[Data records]
▼
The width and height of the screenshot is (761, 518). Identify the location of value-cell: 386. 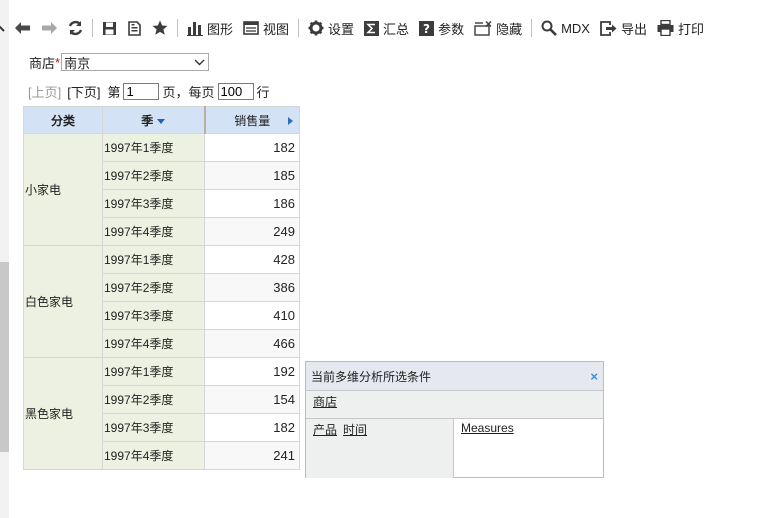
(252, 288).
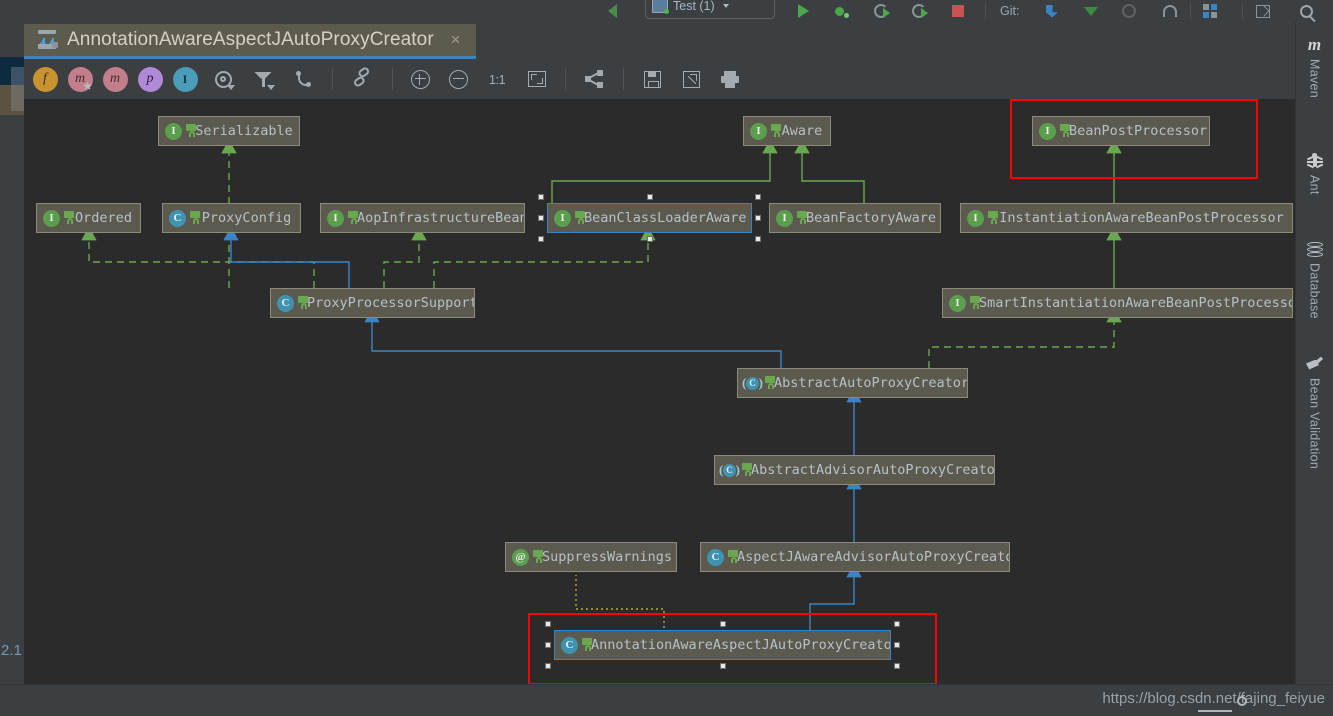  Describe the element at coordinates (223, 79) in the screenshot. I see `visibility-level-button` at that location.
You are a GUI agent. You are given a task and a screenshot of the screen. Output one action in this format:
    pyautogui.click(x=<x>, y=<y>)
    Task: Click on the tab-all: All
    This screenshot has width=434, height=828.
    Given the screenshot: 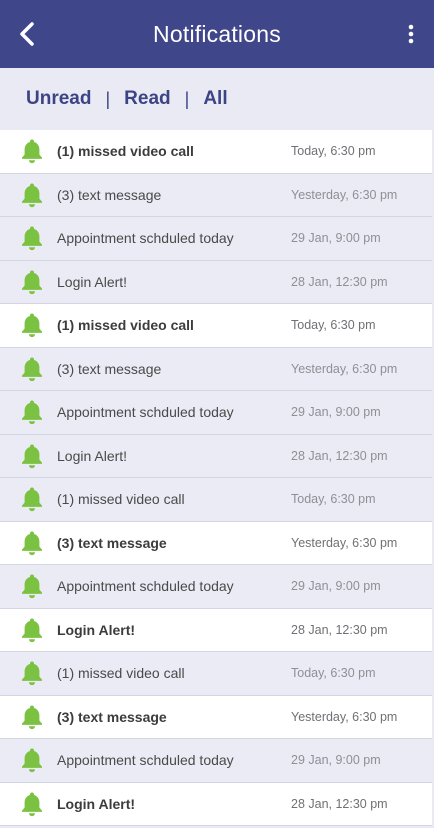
▲
→ **Exercise directions**
Quote every item above verbatim, leaving out the pictures.

→ **Solved exercise**
The width and height of the screenshot is (761, 518). Identify the location of value-cell: 386. 
(252, 288).
  Describe the element at coordinates (223, 79) in the screenshot. I see `visibility-level-button` at that location.
You are a GUI agent. You are given a task and a screenshot of the screen. Output one action in this format:
    pyautogui.click(x=<x>, y=<y>)
    Task: Click on the tab-all: All
    This screenshot has width=434, height=828.
    Given the screenshot: 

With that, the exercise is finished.